Monday, January 27, 2014

CDC release report on reducing salt at restaurants

Americans eat out at fast food or dine-in restaurants four or five times a week. Just one of those meals might contain more than an entire day’s recommended amount of sodium.  CDC has strategies for health departments and restaurants to work together to offer healthier choices for consumers who want to lower their sodium intake.  The report, “From Menu to Mouth: Opportunities for Sodium Reduction in Restaurants,” is published in today’s issue of CDC’s journal, Preventing Chronic Disease.

On average, foods from fast food restaurants contain 1,848 mg of sodium per 1,000 calories and foods from dine-in restaurants contain 2,090 mg of sodium per 1,000 calories. The U. S. Dietary Guidelines recommend the general population limit sodium to less than 2,300 mg a day. Too much sodium can cause high blood pressure, one of the leading causes of heart disease and stroke. 

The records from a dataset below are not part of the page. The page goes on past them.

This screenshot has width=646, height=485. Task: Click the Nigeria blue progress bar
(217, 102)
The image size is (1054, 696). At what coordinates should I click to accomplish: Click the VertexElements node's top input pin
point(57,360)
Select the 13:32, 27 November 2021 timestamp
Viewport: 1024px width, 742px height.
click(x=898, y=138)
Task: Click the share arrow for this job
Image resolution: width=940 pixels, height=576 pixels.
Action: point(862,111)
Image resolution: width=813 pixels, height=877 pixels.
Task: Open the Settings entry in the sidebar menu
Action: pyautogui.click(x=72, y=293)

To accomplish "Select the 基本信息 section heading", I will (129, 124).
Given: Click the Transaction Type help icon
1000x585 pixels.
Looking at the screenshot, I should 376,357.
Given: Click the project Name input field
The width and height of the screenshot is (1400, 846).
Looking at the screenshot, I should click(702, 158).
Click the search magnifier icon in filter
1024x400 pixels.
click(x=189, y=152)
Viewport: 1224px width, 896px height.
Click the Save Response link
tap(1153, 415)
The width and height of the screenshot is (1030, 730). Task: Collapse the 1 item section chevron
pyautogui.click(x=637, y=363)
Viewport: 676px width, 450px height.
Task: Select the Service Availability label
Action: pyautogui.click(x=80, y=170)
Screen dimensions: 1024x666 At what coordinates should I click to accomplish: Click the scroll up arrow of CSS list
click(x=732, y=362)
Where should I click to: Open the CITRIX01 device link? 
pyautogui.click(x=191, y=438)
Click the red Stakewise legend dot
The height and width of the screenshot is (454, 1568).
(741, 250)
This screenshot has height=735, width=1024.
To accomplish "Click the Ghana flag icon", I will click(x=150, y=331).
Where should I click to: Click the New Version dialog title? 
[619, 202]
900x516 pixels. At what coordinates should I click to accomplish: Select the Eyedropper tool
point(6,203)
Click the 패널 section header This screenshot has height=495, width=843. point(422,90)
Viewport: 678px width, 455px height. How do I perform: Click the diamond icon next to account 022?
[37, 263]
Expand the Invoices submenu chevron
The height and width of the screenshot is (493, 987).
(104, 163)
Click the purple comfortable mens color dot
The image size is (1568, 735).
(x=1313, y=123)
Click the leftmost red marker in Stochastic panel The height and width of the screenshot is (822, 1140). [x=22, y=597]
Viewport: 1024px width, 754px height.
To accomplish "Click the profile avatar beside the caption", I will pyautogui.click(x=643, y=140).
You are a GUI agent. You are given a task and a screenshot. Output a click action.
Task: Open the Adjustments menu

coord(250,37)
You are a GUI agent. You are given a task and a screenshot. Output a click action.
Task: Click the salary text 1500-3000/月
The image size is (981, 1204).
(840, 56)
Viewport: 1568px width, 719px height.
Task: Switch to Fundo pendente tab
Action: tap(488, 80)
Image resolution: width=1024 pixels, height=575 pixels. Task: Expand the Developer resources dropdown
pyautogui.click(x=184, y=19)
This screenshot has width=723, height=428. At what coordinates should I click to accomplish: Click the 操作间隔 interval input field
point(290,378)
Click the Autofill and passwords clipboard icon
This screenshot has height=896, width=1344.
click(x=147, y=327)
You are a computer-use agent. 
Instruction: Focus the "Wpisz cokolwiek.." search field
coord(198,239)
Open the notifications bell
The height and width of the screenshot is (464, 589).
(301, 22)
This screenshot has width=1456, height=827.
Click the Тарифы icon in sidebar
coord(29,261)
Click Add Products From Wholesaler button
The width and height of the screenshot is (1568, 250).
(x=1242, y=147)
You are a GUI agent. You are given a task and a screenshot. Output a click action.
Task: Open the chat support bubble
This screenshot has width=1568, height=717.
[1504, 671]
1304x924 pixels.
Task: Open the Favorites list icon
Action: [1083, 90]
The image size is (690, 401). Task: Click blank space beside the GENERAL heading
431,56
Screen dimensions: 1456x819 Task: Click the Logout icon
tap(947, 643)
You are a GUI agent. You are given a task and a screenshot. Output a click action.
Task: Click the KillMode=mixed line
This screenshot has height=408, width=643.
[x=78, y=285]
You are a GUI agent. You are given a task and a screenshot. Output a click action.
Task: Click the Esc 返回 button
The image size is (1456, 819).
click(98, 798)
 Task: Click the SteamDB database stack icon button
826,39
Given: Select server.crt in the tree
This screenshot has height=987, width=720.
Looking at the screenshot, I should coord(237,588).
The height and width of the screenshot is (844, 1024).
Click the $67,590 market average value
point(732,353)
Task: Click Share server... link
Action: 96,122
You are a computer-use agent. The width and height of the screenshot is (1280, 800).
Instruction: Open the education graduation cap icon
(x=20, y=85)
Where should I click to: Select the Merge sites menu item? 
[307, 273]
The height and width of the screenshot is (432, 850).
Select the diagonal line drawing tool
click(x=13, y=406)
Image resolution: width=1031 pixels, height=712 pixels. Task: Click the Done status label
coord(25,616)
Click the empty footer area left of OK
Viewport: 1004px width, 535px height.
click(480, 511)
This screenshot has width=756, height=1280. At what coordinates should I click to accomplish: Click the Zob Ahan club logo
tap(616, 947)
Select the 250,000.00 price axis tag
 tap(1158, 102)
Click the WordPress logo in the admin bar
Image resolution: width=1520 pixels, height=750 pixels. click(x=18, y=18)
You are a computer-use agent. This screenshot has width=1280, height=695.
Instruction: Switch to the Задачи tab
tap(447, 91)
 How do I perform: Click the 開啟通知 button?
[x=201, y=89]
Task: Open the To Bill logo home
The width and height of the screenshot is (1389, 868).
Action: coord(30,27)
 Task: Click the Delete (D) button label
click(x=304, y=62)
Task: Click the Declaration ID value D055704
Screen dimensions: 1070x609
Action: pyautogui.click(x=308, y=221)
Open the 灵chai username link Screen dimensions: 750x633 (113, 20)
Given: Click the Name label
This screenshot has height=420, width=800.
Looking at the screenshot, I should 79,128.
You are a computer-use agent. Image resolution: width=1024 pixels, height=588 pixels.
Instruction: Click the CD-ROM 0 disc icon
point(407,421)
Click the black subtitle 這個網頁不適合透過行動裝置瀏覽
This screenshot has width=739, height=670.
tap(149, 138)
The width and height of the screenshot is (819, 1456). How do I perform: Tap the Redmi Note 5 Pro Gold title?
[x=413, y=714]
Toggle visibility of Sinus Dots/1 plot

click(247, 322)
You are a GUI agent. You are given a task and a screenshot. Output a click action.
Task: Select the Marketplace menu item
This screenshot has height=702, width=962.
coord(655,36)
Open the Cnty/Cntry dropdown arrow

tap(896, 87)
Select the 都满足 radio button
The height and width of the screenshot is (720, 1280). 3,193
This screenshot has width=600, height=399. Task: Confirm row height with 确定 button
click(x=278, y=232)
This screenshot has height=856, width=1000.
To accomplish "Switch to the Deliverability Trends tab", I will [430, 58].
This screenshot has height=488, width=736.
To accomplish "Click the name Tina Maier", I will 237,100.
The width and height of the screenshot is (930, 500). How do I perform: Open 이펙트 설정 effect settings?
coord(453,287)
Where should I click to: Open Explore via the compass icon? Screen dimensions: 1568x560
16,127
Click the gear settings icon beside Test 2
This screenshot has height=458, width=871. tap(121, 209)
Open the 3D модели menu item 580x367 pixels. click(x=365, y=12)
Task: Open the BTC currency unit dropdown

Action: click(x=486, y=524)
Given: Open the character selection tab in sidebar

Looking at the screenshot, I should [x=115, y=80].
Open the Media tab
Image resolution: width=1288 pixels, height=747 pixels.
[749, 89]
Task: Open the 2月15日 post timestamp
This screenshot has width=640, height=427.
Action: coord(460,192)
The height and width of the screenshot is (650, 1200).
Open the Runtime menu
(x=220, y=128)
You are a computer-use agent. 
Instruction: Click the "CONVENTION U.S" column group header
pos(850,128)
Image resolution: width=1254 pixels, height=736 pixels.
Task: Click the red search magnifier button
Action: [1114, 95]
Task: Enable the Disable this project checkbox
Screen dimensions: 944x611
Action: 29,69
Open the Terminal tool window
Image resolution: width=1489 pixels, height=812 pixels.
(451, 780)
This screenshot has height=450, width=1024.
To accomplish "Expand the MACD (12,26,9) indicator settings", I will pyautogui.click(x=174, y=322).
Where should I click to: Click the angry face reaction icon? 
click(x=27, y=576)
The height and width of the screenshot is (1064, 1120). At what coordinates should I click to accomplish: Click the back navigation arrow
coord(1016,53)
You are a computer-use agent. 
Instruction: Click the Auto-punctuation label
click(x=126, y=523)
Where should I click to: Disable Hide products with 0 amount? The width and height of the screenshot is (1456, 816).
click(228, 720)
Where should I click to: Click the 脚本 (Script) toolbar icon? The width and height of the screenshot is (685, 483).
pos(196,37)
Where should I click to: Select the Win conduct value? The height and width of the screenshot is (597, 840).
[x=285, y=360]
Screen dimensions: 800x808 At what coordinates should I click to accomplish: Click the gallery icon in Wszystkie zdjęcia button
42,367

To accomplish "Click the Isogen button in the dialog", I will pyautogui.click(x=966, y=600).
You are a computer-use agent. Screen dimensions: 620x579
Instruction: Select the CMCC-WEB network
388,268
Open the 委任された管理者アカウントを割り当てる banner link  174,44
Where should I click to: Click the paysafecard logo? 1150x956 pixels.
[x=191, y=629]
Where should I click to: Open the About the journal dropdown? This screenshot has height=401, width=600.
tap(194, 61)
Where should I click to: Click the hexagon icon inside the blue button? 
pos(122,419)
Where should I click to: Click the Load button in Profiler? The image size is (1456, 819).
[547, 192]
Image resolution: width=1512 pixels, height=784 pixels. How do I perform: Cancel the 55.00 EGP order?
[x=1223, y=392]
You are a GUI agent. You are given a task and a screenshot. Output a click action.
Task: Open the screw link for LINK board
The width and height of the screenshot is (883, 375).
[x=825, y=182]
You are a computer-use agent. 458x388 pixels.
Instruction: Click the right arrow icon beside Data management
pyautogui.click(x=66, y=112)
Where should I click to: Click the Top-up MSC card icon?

The report outlines several ways health departments and restaurants have worked together to offer lower-sodium choices:

  • Health department dietitians help restaurants analyze the sodium content of their foods and recommend lower-sodium ingredients.
  • Restaurants clearly post nutrition information, including sodium content, at the order counter and on menus or offer lower-sodium items at lower cost.
  • Health departments and restaurants explain to food service staff why lower sodium foods are healthier and how to prepare them.